Chunking Strategies for RAG: Fixed, Recursive, Semantic, and How to Choose
Why recursive splitting is the right default, and the few cases where you should reach for something fancier
Chunking is the least glamorous part of a RAG pipeline and the part that quietly caps how good the whole thing can get. You can swap embedding models and add a reranker all day, but if your chunks are bad, retrieval was doomed before the query arrived. This is how the main strategies actually compare, and a simple way to pick one without reading ten papers.
If you want the background on where chunks fit in the bigger picture, I covered that in what a vector database is and how RAG uses it. This post zooms in on the step before storage: how you cut the document up in the first place.
Why chunking matters more than people think#
You embed chunks, not documents. So the chunk is the smallest unit your retriever can return. If a chunk is too big, its embedding becomes an average of several topics and matches nothing well. If it is too small, you retrieve a sentence with no surrounding context and the model has nothing to work with. Both failures look the same from the outside: the answer is wrong and you have no idea why.
The other thing people miss is that chunking interacts with your reranker and your context window. Tiny chunks mean you need to retrieve more of them to cover an answer, which costs reranking latency and context tokens. Big chunks waste context on irrelevant text. The size you pick ripples through the whole system.
The strategies, fastest to fanciest#
Fixed-size chunking#
Split every N tokens, optionally with some overlap. That is the whole idea. It is fast, predictable, and dumb. It will happily cut a sentence in half or split a code block down the middle.
Fixed-size is fine for one thing: uniform short-paragraph prose where every chunk looks roughly the same. Think product FAQs, marketing copy, a blog corpus. For anything with structure, mixed content, or long arguments that span paragraphs, it leaves quality on the table.
def fixed_chunks(text, size=512, overlap=64):
tokens = tokenize(text)
step = size - overlap
return [tokens[i:i + size] for i in range(0, len(tokens), step)]Recursive character splitting#
This is the one you should reach for first. It tries to split on the biggest natural boundary available (paragraphs), and if a piece is still too large, it recurses down to sentences, then words. So it respects structure when it can and only falls back to brute force when it has to.
from langchain_text_splitters import RecursiveCharacterTextSplitter
splitter = RecursiveCharacterTextSplitter(
chunk_size=512,
chunk_overlap=64,
separators=["\n\n", "\n", ". ", " ", ""],
)
chunks = splitter.split_text(document)In recent benchmarks recursive splitting keeps coming out on top for end-to-end accuracy. One February 2026 benchmark across 50 academic papers put recursive 512-token splitting first at 69% accuracy, ahead of semantic approaches. It is fast, cheap, has no extra model in the loop, and handles mixed document types. That combination is hard to beat.

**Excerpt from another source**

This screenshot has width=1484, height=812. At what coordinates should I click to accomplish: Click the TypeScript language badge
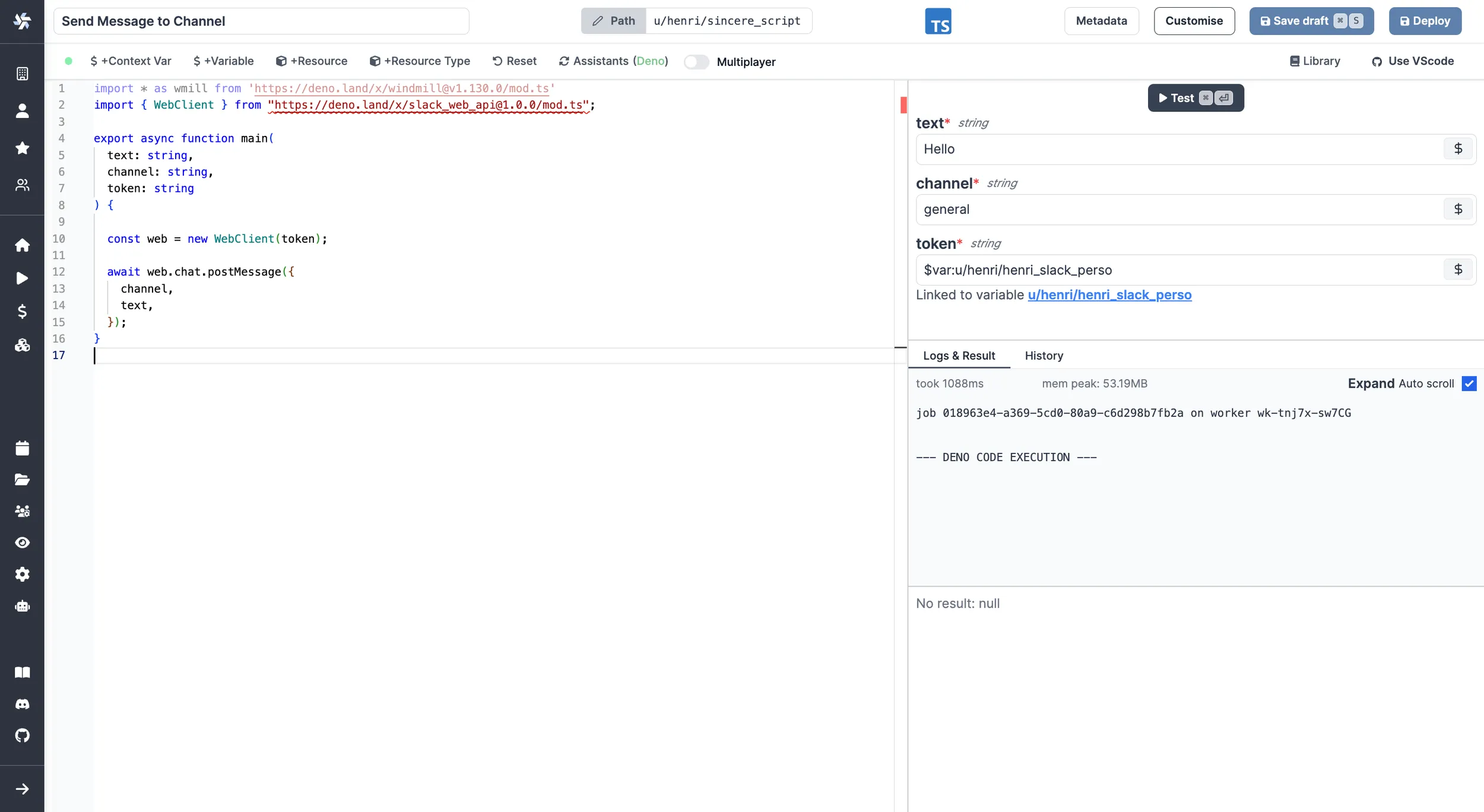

If you only change one thing today, use recursive splitting at 512 tokens with a small overlap (about 10 to 15%). It is the best default for most corpora and you can tune from there.
Semantic chunking#
Instead of splitting on character boundaries, you split on meaning. You embed sentences, walk through the document, and start a new chunk when the similarity between consecutive sentences drops below a threshold. The promise is chunks that line up with topic boundaries.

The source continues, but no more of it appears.